**INSTRUCTIONS FOR THE TASK:** Copy the following listing word for word.

**SUPPLIED RECORDS:**
┌──
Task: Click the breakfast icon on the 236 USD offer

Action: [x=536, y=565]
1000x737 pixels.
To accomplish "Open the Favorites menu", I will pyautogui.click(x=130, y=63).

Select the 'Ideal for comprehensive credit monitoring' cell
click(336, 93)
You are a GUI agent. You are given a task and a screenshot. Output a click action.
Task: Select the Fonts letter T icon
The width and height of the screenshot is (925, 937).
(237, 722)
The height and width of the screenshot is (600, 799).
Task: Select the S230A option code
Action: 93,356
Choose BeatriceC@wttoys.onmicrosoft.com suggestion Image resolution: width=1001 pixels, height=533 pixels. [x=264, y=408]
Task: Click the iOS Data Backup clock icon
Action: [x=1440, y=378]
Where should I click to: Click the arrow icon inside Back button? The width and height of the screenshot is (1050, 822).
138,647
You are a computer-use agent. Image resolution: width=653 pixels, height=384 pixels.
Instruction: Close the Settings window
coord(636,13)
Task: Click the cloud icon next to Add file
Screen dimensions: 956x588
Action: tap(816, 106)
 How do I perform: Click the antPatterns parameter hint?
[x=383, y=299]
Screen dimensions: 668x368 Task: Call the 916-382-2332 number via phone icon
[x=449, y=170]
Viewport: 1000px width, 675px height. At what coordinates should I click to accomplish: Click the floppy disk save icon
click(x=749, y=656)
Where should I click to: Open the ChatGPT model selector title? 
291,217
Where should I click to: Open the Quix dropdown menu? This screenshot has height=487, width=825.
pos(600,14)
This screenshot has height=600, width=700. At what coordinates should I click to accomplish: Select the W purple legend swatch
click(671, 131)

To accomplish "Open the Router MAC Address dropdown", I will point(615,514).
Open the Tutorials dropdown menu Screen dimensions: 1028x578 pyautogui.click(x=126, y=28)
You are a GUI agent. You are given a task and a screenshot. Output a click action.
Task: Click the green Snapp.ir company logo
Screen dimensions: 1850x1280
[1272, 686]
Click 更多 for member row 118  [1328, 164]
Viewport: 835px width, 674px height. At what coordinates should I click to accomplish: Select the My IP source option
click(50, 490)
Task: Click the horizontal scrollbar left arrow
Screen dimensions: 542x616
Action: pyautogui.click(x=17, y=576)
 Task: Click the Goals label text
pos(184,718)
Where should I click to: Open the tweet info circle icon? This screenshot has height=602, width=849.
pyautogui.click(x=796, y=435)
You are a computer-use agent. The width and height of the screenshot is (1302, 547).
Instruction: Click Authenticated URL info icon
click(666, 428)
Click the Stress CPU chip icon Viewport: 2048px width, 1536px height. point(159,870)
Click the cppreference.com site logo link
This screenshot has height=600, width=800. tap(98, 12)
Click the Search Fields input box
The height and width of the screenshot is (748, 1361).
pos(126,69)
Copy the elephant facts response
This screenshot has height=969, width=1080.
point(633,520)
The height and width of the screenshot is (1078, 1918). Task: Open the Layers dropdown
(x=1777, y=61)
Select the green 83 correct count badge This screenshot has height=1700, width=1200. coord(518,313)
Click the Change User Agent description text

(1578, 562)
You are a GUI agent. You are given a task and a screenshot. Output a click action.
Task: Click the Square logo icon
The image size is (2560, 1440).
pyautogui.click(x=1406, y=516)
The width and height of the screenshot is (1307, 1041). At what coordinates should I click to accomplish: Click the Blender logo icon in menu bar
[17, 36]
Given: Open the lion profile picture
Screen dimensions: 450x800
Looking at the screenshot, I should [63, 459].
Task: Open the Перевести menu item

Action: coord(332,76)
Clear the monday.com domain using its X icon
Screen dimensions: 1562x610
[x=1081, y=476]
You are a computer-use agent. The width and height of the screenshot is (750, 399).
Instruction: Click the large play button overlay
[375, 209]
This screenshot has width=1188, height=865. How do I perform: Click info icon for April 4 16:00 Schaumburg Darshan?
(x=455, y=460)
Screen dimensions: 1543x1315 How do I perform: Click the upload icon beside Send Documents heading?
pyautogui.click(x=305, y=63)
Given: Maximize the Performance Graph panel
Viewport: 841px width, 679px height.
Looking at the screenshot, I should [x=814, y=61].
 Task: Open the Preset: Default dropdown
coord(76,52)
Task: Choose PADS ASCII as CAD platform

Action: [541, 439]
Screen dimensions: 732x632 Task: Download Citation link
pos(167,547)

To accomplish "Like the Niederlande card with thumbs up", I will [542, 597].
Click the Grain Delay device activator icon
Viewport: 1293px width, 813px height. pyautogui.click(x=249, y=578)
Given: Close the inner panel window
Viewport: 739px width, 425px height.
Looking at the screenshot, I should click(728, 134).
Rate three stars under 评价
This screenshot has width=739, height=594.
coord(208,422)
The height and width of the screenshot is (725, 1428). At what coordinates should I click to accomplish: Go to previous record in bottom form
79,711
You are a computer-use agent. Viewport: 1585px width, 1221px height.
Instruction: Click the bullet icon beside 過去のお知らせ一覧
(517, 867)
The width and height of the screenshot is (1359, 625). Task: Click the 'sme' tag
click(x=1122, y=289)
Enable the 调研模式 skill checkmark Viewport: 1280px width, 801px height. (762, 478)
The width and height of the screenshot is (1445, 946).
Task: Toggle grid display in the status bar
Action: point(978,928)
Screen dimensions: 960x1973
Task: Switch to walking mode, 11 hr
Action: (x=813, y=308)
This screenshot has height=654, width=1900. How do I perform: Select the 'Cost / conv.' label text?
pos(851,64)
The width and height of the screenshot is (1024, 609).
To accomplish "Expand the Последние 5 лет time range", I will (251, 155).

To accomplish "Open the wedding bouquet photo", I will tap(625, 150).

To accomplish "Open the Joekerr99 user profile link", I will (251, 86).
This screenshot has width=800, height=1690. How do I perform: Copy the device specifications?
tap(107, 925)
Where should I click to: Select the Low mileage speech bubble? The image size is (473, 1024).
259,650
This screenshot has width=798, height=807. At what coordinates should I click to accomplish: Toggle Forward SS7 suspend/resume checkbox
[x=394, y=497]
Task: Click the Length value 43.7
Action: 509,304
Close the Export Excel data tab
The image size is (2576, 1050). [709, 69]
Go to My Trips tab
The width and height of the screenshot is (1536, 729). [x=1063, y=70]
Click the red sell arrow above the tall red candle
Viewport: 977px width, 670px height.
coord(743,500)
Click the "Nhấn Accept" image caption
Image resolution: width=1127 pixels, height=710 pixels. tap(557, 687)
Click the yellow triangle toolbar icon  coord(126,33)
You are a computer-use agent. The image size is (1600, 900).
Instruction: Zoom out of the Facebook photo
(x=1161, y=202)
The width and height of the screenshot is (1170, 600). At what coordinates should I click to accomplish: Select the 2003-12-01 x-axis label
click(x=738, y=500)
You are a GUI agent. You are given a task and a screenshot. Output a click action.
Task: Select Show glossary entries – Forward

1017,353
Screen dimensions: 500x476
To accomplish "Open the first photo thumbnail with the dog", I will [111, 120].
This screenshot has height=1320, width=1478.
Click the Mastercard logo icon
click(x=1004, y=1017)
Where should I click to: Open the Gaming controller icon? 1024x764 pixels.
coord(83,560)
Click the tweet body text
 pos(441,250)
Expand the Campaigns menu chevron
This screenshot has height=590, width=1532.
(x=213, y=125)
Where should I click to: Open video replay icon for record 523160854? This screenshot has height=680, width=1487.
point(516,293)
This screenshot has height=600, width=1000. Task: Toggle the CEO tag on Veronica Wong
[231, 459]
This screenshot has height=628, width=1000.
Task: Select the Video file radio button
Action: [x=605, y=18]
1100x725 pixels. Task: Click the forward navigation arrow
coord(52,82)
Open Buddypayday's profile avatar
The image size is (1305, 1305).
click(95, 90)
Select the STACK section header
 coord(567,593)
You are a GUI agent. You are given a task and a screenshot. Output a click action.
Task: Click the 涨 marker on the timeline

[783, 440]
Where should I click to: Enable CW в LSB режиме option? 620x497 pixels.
└──
**REPLY:**
Task: Click the breakfast icon on the 236 USD offer

Action: [x=536, y=565]
1000x737 pixels.
To accomplish "Open the Favorites menu", I will pyautogui.click(x=130, y=63).

Select the 'Ideal for comprehensive credit monitoring' cell
click(336, 93)
You are a GUI agent. You are given a task and a screenshot. Output a click action.
Task: Select the Fonts letter T icon
The width and height of the screenshot is (925, 937).
(237, 722)
The height and width of the screenshot is (600, 799).
Task: Select the S230A option code
Action: 93,356
Choose BeatriceC@wttoys.onmicrosoft.com suggestion Image resolution: width=1001 pixels, height=533 pixels. [x=264, y=408]
Task: Click the iOS Data Backup clock icon
Action: [x=1440, y=378]
Where should I click to: Click the arrow icon inside Back button? The width and height of the screenshot is (1050, 822).
138,647
You are a computer-use agent. Image resolution: width=653 pixels, height=384 pixels.
Instruction: Close the Settings window
coord(636,13)
Task: Click the cloud icon next to Add file
Screen dimensions: 956x588
Action: tap(816, 106)
 How do I perform: Click the antPatterns parameter hint?
[x=383, y=299]
Screen dimensions: 668x368 Task: Call the 916-382-2332 number via phone icon
[x=449, y=170]
Viewport: 1000px width, 675px height. At what coordinates should I click to accomplish: Click the floppy disk save icon
click(x=749, y=656)
Where should I click to: Open the ChatGPT model selector title? 
291,217
Where should I click to: Open the Quix dropdown menu? This screenshot has height=487, width=825.
pos(600,14)
This screenshot has height=600, width=700. At what coordinates should I click to accomplish: Select the W purple legend swatch
click(671, 131)

To accomplish "Open the Router MAC Address dropdown", I will point(615,514).
Open the Tutorials dropdown menu Screen dimensions: 1028x578 pyautogui.click(x=126, y=28)
You are a GUI agent. You are given a task and a screenshot. Output a click action.
Task: Click the green Snapp.ir company logo
Screen dimensions: 1850x1280
[1272, 686]
Click 更多 for member row 118  [1328, 164]
Viewport: 835px width, 674px height. At what coordinates should I click to accomplish: Select the My IP source option
click(50, 490)
Task: Click the horizontal scrollbar left arrow
Screen dimensions: 542x616
Action: pyautogui.click(x=17, y=576)
 Task: Click the Goals label text
pos(184,718)
Where should I click to: Open the tweet info circle icon? This screenshot has height=602, width=849.
pyautogui.click(x=796, y=435)
You are a computer-use agent. The width and height of the screenshot is (1302, 547).
Instruction: Click Authenticated URL info icon
click(666, 428)
Click the Stress CPU chip icon Viewport: 2048px width, 1536px height. point(159,870)
Click the cppreference.com site logo link
This screenshot has height=600, width=800. tap(98, 12)
Click the Search Fields input box
The height and width of the screenshot is (748, 1361).
pos(126,69)
Copy the elephant facts response
This screenshot has height=969, width=1080.
point(633,520)
The height and width of the screenshot is (1078, 1918). Task: Open the Layers dropdown
(x=1777, y=61)
Select the green 83 correct count badge This screenshot has height=1700, width=1200. coord(518,313)
Click the Change User Agent description text

(1578, 562)
You are a GUI agent. You are given a task and a screenshot. Output a click action.
Task: Click the Square logo icon
The image size is (2560, 1440).
pyautogui.click(x=1406, y=516)
The width and height of the screenshot is (1307, 1041). At what coordinates should I click to accomplish: Click the Blender logo icon in menu bar
[17, 36]
Given: Open the lion profile picture
Screen dimensions: 450x800
Looking at the screenshot, I should [63, 459].
Task: Open the Перевести menu item

Action: coord(332,76)
Clear the monday.com domain using its X icon
Screen dimensions: 1562x610
[x=1081, y=476]
You are a computer-use agent. The width and height of the screenshot is (750, 399).
Instruction: Click the large play button overlay
[375, 209]
This screenshot has width=1188, height=865. How do I perform: Click info icon for April 4 16:00 Schaumburg Darshan?
(x=455, y=460)
Screen dimensions: 1543x1315 How do I perform: Click the upload icon beside Send Documents heading?
pyautogui.click(x=305, y=63)
Given: Maximize the Performance Graph panel
Viewport: 841px width, 679px height.
Looking at the screenshot, I should [x=814, y=61].
 Task: Open the Preset: Default dropdown
coord(76,52)
Task: Choose PADS ASCII as CAD platform

Action: [541, 439]
Screen dimensions: 732x632 Task: Download Citation link
pos(167,547)

To accomplish "Like the Niederlande card with thumbs up", I will [542, 597].
Click the Grain Delay device activator icon
Viewport: 1293px width, 813px height. pyautogui.click(x=249, y=578)
Given: Close the inner panel window
Viewport: 739px width, 425px height.
Looking at the screenshot, I should click(728, 134).
Rate three stars under 评价
This screenshot has width=739, height=594.
coord(208,422)
The height and width of the screenshot is (725, 1428). At what coordinates should I click to accomplish: Go to previous record in bottom form
79,711
You are a computer-use agent. Viewport: 1585px width, 1221px height.
Instruction: Click the bullet icon beside 過去のお知らせ一覧
(517, 867)
The width and height of the screenshot is (1359, 625). Task: Click the 'sme' tag
click(x=1122, y=289)
Enable the 调研模式 skill checkmark Viewport: 1280px width, 801px height. (762, 478)
The width and height of the screenshot is (1445, 946).
Task: Toggle grid display in the status bar
Action: point(978,928)
Screen dimensions: 960x1973
Task: Switch to walking mode, 11 hr
Action: (x=813, y=308)
This screenshot has height=654, width=1900. How do I perform: Select the 'Cost / conv.' label text?
pos(851,64)
The width and height of the screenshot is (1024, 609).
To accomplish "Expand the Последние 5 лет time range", I will (251, 155).

To accomplish "Open the wedding bouquet photo", I will tap(625, 150).

To accomplish "Open the Joekerr99 user profile link", I will (251, 86).
This screenshot has width=800, height=1690. How do I perform: Copy the device specifications?
tap(107, 925)
Where should I click to: Select the Low mileage speech bubble? The image size is (473, 1024).
259,650
This screenshot has width=798, height=807. At what coordinates should I click to accomplish: Toggle Forward SS7 suspend/resume checkbox
[x=394, y=497]
Task: Click the Length value 43.7
Action: 509,304
Close the Export Excel data tab
The image size is (2576, 1050). [709, 69]
Go to My Trips tab
The width and height of the screenshot is (1536, 729). [x=1063, y=70]
Click the red sell arrow above the tall red candle
Viewport: 977px width, 670px height.
coord(743,500)
Click the "Nhấn Accept" image caption
Image resolution: width=1127 pixels, height=710 pixels. tap(557, 687)
Click the yellow triangle toolbar icon  coord(126,33)
You are a computer-use agent. The image size is (1600, 900).
Instruction: Zoom out of the Facebook photo
(x=1161, y=202)
The width and height of the screenshot is (1170, 600). At what coordinates should I click to accomplish: Select the 2003-12-01 x-axis label
click(x=738, y=500)
You are a GUI agent. You are given a task and a screenshot. Output a click action.
Task: Select Show glossary entries – Forward

1017,353
Screen dimensions: 500x476
To accomplish "Open the first photo thumbnail with the dog", I will [111, 120].
This screenshot has height=1320, width=1478.
Click the Mastercard logo icon
click(x=1004, y=1017)
Where should I click to: Open the Gaming controller icon? 1024x764 pixels.
coord(83,560)
Click the tweet body text
 pos(441,250)
Expand the Campaigns menu chevron
This screenshot has height=590, width=1532.
(x=213, y=125)
Where should I click to: Open video replay icon for record 523160854? This screenshot has height=680, width=1487.
point(516,293)
This screenshot has height=600, width=1000. Task: Toggle the CEO tag on Veronica Wong
[231, 459]
This screenshot has height=628, width=1000.
Task: Select the Video file radio button
Action: [x=605, y=18]
1100x725 pixels. Task: Click the forward navigation arrow
coord(52,82)
Open Buddypayday's profile avatar
The image size is (1305, 1305).
click(95, 90)
Select the STACK section header
 coord(567,593)
You are a GUI agent. You are given a task and a screenshot. Output a click action.
Task: Click the 涨 marker on the timeline

[783, 440]
Where should I click to: Enable CW в LSB режиме option? 620x497 pixels.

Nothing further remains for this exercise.